Мы сделали еще один поворот, и я увидел, как их остановили при выезде из комплекса.
— Подфартило! — Нед стукнул кулаком по приборной доске. По Эйзенхауэр-стрит машины шли настолько плотно, что выехать из ряда не представлялось возможным. Я решил, что мы их возьмем.
Дверцы «понтиака» распахнулись, с обеих сторон выскочили двое мужчин и начали стрелять!
Пуля пробила мое ветровое стекло прежде, чем мы с Недом выбрались из машины. Я распахнул дверцу и выкатился на асфальт. Маони тоже держался пониже за передней дверцей.
Из канавки, где я лежал, мне был виден только один мужчина — водитель. Я решил, что он военный — высокий, с коротко стриженными светлыми волосами. И он продолжал стрелять. Я не отстреливался, не посмел.
За ними остановились автомобили. Стрелять было опасно. Похоже, он сообразил, в чем дело, и рванул к ближайшему зданию.

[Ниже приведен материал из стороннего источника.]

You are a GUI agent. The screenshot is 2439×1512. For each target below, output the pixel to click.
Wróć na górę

Когда он пробегал мимо щита с названием комплекса — «Авалон», я дважды быстро выстрелил. Блондин упал после второго выстрела.
Но мы еще отнюдь не закруглились. Маони уже стоял и стрелял. Теперь я видел и другого мужчину, он лежал на дороге. У него была дыра в штанине, но он снова поднялся.

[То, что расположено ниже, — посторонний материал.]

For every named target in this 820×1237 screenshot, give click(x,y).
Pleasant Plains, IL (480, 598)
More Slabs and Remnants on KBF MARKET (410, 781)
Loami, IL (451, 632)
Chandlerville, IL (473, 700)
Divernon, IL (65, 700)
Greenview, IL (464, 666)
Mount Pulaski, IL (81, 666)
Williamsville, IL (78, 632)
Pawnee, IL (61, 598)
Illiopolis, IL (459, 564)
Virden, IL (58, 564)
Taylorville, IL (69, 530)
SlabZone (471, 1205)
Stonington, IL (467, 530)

— Бросай оружие! — крикнул Маони. Раненый заковылял прочь.
Я обошел машину, чтобы прикрыть Маони с другой стороны, но тут мужчина выстрелил в него.
Оба наши выстрела прозвучали раньше, чем его, он дважды дернулся, но все же исхитрился нажать на курок еще раз. Его пуля едва не задела Неда, который упал и выстрелил еще раз. Последняя пуля попала парню в плечо.
Стрелок еще дышал, когда мы подошли к нему, его палец лежал на курке, глаза расширились, тело конвульсивно дергалось. Нед наступил на его запястье и вынул из руки пистолет.